BATTLE OF SOHO

By Aro KOROL

ARO KOROL® MPC - as PROD

Documentary - Completed 2017

A feature documentary about the gentrification of Soho and other surrounding London areas.

Festivals
& Awards

Warsaw FF 2017
Documentary Competition
Hollywood International Documentary Awards 2017
Award of Excellence
    • Year of production
    • 2017
    • Genres
    • Documentary
    • Countries
    • UNITED KINGDOM
    • Languages
    • ENGLISH
    • Budget
    • N/A
    • Duration
    • 100 mn
    • Director(s)
    • Aro KOROL
    • Producer(s)
    • Aro KOROL (The Aro Korol Company Ltd.)
    • Synopsis
    • Inspired by the closure of Madame Jo Jo's, 'Battle of Soho' addresses gentrification within Soho, surrounding London areas, and other major global cities.

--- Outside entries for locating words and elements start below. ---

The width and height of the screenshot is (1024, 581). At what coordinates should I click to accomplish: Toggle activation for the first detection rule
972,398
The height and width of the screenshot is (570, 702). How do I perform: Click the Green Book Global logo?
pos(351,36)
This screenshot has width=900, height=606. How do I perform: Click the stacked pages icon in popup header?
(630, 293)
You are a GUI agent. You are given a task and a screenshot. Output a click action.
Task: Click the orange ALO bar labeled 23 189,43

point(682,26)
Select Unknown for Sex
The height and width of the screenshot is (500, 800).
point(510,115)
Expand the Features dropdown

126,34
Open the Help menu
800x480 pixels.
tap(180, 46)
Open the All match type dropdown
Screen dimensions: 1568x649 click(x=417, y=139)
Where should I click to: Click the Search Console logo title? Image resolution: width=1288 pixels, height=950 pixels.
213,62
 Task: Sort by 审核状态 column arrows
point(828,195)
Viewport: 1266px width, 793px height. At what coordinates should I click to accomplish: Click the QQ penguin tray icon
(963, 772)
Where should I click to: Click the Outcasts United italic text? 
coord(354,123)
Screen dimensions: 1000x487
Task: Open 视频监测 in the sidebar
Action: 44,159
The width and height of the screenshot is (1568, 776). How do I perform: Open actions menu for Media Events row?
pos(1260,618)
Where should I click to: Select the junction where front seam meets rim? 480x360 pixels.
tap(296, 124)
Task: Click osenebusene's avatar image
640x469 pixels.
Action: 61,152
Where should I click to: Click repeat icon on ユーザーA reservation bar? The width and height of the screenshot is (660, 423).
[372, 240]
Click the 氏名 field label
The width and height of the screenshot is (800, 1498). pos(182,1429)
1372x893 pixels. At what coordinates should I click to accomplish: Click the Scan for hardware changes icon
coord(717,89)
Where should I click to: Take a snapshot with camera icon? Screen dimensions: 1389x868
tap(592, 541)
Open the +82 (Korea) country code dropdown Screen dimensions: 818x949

      Madame Jo Jo's was world renowned as the home of cabaret, hosting the scene's most notorious acts whilst additionally nurturing the budding performers of tomorrow in its unique, offbeat and extravagant fashion. Despite half a century of enthralling entertainment encompassing Paul Raymond's legacy, Madame Jo Jo's licence was revoked and subsequently closed in November 2014 following a violent incident in what was seen as a draconian move by Westminster Council.

      Amidst London's major plans for redevelopment exist the impending threats of closure on a multitude of London's iconic entertainment and social spaces. The resounding impact on performance art and culture is at the heart of 'Battle of Soho's message.

      Not least of the affected is Curzon, Soho. Built in 1912, Soho's acclaimed art house venue offers theatre screenings, premiers, director Q&A's as well as mainstream screenings, though Crossrail development details list Curzon, Soho as a "surface area of interest" for Crossrail's new ticket hall.

      Following campaigns, corporate interest, business owners and performers, 'Battle of Soho' documents the poignant current and historical events that are contributing to this - what is named by many - cultural catastrophe.

      'Battle of Soho' provides a voice to both the developers and those affected by assessing the extent of the impact this will have on the future of London's entertainment and sub-cultures. The power of collectivism reigns true throughout, demonstrating that although it may be too late to save New York, it is not too late to save London.